• [TEXTE FOURNI]:
L'amour que nous inspire le bien, est tout à fait désintéressé. Voilà pourquoi les bonnes actions nous plaisent à proportion des sacrifices qu'elles exigent. Elles acquerront à nos yeux le plus haut prix, lorsque tout jusqu'à la vie leur sera sacrifié. C'est là l'héroïsme de la vertu qui est l'amour du bien par-dessus tout et en dépit de tout. D'un autre côté quelque avantageux que puissent être les résultats du mal pour une famille, le public, la patrie, il ne cesse pas pour cela de nous déplaire. Le brigand entretient sa femme et ses enfants par ses brigandages; mais son métier est-il pour cela moins atroce à nos yeux? Un traître peut être très-utile à notre patrie en reniant la sienne, mais la trahison changera-t-elle de nature pour cela? nous plaira-t-elle, et pourrons-nous l'aimer ?

Dans la nature humaine il en est de l'amour du bien comme de l'amour du beau et du vrai. Le bien et le beau ont la même racine dans nos pensées, nos affections et notre langage; tous deux nous offrent à leur manière une harmonie qui nous plaît, et qui nous attire. Dès lors s'il y a quelque chose de distingué dans le bien, nous disons: << Voilà un beau sentiment, une belle action, un beau » caractère. » Nous parlons aussi de la beauté de la vertu et de ses charmes. Dans le vice qui est l'habitude du mal, nous trouvons de la laideur, et au lieu de dire à un enfant: « C'est mal, » nous lui disons : « C'est vilain, c'est affreux, » et l'enfant comprend ce langage.

(Relevés de localisation des mots et des éléments)
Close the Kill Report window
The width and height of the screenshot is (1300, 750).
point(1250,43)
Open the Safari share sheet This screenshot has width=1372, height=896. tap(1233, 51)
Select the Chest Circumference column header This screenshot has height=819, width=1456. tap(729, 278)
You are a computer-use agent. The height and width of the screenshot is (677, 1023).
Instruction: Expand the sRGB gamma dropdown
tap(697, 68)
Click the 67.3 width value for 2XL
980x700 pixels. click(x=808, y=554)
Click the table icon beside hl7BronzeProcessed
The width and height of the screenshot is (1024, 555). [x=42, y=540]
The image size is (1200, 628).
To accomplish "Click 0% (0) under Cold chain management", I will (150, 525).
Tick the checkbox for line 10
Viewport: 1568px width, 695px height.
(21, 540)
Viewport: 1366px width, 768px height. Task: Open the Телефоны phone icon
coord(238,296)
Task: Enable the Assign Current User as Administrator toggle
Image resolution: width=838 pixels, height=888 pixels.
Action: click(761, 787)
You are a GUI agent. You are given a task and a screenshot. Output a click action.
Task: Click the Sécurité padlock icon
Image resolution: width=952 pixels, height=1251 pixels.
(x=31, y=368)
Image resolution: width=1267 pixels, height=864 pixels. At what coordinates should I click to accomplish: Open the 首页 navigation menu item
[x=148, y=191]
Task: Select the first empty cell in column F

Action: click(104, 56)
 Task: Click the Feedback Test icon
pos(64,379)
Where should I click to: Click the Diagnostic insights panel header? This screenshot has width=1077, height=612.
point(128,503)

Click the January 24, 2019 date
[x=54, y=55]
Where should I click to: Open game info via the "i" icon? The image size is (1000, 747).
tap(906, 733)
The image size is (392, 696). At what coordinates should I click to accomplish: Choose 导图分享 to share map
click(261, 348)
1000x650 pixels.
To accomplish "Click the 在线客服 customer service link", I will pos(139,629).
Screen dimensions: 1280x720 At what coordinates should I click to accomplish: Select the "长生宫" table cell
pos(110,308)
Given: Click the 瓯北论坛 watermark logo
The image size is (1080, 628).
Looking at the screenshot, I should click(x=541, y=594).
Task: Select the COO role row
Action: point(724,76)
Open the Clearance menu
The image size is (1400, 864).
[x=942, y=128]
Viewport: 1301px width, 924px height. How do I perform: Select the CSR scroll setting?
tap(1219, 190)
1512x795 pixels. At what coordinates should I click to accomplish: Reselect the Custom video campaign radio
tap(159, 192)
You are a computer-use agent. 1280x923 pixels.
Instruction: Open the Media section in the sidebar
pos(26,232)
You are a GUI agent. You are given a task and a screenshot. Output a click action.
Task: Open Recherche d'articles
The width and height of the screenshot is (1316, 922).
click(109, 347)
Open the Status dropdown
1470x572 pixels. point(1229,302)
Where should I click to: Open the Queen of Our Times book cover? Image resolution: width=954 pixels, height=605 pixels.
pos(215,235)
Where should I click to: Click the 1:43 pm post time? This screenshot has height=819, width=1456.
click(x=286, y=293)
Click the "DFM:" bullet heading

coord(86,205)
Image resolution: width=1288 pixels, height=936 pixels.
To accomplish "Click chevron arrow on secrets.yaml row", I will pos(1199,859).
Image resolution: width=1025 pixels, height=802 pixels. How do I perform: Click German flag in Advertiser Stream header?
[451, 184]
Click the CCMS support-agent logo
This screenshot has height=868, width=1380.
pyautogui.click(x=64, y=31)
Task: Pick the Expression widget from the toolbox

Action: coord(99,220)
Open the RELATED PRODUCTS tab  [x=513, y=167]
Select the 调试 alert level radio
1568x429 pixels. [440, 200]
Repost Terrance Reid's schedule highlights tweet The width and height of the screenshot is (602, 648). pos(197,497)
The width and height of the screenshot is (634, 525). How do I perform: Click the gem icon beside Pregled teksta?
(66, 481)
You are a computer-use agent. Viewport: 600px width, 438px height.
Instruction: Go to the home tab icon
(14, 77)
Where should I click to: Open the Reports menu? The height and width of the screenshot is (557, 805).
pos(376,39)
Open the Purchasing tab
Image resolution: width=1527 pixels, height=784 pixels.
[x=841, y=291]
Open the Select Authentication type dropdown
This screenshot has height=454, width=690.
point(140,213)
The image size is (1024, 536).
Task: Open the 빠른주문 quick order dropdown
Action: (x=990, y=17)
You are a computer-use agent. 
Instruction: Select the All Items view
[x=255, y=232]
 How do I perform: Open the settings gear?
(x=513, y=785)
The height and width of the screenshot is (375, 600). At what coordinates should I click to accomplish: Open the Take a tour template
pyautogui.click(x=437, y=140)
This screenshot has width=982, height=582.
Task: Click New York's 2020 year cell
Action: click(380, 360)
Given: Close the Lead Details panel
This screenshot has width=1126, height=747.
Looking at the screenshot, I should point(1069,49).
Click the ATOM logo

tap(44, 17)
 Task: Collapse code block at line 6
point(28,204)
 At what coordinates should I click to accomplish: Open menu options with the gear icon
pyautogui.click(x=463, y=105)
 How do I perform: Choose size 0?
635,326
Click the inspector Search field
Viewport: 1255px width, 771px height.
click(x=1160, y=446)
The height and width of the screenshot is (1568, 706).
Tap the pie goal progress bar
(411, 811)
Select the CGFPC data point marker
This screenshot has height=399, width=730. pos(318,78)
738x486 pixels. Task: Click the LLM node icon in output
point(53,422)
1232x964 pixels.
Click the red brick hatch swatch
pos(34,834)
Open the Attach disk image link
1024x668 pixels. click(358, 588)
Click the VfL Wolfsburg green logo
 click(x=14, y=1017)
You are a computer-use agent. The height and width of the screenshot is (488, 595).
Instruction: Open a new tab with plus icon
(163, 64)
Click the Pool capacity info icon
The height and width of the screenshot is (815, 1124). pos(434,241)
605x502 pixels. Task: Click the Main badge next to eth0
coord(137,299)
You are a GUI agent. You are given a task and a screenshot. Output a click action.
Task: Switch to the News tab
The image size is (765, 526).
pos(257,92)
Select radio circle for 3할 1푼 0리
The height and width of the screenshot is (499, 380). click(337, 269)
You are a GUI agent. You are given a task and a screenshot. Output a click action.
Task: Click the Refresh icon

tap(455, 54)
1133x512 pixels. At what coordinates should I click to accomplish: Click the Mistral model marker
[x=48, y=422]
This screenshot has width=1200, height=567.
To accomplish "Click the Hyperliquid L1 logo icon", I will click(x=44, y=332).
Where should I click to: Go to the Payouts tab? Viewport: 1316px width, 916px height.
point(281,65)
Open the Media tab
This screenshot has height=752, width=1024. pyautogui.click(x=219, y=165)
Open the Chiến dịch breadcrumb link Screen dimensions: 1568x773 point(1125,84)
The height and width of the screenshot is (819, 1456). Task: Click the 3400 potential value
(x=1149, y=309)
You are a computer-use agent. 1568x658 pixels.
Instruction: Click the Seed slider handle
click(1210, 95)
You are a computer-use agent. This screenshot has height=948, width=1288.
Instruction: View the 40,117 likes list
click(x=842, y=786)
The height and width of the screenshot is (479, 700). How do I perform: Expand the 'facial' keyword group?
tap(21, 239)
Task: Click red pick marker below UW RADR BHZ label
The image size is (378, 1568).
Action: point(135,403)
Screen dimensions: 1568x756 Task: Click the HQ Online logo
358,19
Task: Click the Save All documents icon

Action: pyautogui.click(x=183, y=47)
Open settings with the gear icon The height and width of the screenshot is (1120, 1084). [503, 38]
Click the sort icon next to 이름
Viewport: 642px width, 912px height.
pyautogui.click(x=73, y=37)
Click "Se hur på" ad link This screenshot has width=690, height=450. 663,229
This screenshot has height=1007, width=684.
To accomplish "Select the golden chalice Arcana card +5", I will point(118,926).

• [VOTRE OBJECTIF]:
Recopiez intégralement le texte sur l'amour du bien, sans y changer un seul mot ni un seul signe.

• [SOLUTION DE L'EXERCICE]:
L'amour que nous inspire le bien, est tout à fait désintéressé. Voilà pourquoi les bonnes actions nous plaisent à proportion des sacrifices qu'elles exigent. Elles acquerront à nos yeux le plus haut prix, lorsque tout jusqu'à la vie leur sera sacrifié. C'est là l'héroïsme de la vertu qui est l'amour du bien par-dessus tout et en dépit de tout. D'un autre côté quelque avantageux que puissent être les résultats du mal pour une famille, le public, la patrie, il ne cesse pas pour cela de nous déplaire. Le brigand entretient sa femme et ses enfants par ses brigandages; mais son métier est-il pour cela moins atroce à nos yeux? Un traître peut être très-utile à notre patrie en reniant la sienne, mais la trahison changera-t-elle de nature pour cela? nous plaira-t-elle, et pourrons-nous l'aimer ?

Dans la nature humaine il en est de l'amour du bien comme de l'amour du beau et du vrai. Le bien et le beau ont la même racine dans nos pensées, nos affections et notre langage; tous deux nous offrent à leur manière une harmonie qui nous plaît, et qui nous attire. Dès lors s'il y a quelque chose de distingué dans le bien, nous disons: << Voilà un beau sentiment, une belle action, un beau » caractère. » Nous parlons aussi de la beauté de la vertu et de ses charmes. Dans le vice qui est l'habitude du mal, nous trouvons de la laideur, et au lieu de dire à un enfant: « C'est mal, » nous lui disons : « C'est vilain, c'est affreux, » et l'enfant comprend ce langage.